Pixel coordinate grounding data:
_ _ _
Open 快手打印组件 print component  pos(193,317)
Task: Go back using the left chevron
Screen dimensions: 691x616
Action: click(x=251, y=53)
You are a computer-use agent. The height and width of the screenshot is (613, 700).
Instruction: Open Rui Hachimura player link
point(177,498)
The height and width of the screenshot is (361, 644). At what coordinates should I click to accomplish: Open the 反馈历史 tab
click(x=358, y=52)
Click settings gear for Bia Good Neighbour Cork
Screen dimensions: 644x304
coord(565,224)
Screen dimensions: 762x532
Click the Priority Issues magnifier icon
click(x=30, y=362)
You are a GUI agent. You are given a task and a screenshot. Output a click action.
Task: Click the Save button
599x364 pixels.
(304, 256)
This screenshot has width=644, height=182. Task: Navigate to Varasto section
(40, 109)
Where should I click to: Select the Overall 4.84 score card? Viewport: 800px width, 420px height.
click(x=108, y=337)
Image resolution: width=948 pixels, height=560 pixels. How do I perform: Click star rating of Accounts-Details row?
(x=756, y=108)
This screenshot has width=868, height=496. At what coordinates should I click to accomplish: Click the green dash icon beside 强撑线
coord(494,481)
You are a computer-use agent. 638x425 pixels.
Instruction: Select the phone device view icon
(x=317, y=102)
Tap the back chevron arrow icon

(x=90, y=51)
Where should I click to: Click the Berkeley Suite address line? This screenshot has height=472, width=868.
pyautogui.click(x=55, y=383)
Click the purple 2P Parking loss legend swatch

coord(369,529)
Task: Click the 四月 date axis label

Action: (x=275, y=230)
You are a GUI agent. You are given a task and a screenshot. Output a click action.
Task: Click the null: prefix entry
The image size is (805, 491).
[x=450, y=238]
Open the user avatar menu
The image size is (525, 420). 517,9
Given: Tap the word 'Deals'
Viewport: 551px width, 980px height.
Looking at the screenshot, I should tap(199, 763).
_ _ _
* WHAT YOU WILL DO *
Reproduce every line of the entries above, unchanged, from the very first one down to and including the line containing "Click settings gear".

* ANSWER BOX *
Open 快手打印组件 print component  pos(193,317)
Task: Go back using the left chevron
Screen dimensions: 691x616
Action: click(x=251, y=53)
You are a computer-use agent. The height and width of the screenshot is (613, 700).
Instruction: Open Rui Hachimura player link
point(177,498)
The height and width of the screenshot is (361, 644). At what coordinates should I click to accomplish: Open the 反馈历史 tab
click(x=358, y=52)
Click settings gear for Bia Good Neighbour Cork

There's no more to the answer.